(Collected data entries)
****************

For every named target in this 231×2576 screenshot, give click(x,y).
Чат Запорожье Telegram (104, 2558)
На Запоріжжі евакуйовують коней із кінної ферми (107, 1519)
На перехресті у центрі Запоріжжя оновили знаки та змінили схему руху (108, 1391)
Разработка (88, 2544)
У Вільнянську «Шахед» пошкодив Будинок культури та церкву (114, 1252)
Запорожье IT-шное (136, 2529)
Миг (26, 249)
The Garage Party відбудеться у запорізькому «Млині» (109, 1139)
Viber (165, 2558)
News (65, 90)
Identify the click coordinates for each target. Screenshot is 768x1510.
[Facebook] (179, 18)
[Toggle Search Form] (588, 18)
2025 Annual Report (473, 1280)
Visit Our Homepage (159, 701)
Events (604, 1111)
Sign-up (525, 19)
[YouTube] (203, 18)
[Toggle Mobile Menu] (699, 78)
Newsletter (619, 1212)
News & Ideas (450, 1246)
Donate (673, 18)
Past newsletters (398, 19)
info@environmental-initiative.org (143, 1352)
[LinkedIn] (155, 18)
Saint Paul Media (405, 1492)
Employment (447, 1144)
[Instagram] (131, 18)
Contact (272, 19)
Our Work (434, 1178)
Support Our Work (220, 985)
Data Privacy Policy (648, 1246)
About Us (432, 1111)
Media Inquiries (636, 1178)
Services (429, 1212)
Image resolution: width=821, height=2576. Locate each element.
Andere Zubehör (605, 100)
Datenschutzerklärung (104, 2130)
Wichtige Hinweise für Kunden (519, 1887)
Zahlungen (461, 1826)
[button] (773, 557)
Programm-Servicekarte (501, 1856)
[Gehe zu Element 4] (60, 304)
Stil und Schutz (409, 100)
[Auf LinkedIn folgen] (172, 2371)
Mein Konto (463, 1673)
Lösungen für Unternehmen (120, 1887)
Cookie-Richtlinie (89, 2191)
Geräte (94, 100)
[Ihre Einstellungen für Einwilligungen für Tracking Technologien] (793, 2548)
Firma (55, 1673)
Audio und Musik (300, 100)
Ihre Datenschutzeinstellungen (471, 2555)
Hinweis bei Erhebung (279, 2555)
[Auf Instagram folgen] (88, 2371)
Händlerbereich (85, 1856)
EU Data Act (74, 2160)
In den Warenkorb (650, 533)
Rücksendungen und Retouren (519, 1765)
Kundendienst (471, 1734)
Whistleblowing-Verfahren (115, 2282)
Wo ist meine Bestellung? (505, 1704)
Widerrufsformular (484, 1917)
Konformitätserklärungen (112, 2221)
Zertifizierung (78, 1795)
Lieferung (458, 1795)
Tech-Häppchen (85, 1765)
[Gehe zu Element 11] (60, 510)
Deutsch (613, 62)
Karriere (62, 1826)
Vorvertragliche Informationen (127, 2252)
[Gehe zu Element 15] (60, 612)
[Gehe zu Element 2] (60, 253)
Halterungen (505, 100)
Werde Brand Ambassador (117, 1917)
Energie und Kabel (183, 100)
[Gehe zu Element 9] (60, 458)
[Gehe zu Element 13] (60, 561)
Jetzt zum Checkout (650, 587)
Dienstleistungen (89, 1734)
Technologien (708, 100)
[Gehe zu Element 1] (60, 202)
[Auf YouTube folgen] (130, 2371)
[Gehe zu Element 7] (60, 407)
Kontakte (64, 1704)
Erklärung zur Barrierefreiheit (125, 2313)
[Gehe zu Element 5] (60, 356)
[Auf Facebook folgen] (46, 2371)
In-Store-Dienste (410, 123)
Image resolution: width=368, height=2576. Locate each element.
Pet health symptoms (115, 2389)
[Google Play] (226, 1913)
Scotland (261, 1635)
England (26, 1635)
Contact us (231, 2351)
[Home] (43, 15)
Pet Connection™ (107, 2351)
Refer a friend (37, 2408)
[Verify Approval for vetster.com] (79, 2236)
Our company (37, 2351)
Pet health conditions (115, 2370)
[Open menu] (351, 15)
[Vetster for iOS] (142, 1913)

****************

§ WORK TO COMPLETE: Using the data above, extract exactly the lines from the one that holds "Contact (272, 19)" to the one that holds "[button] (773, 557)", both ends included, and no others.

§ WRITTEN RESPONSE:
Contact (272, 19)
Our Work (434, 1178)
Support Our Work (220, 985)
Data Privacy Policy (648, 1246)
About Us (432, 1111)
Media Inquiries (636, 1178)
Services (429, 1212)
Image resolution: width=821, height=2576. Locate each element.
Andere Zubehör (605, 100)
Datenschutzerklärung (104, 2130)
Wichtige Hinweise für Kunden (519, 1887)
Zahlungen (461, 1826)
[button] (773, 557)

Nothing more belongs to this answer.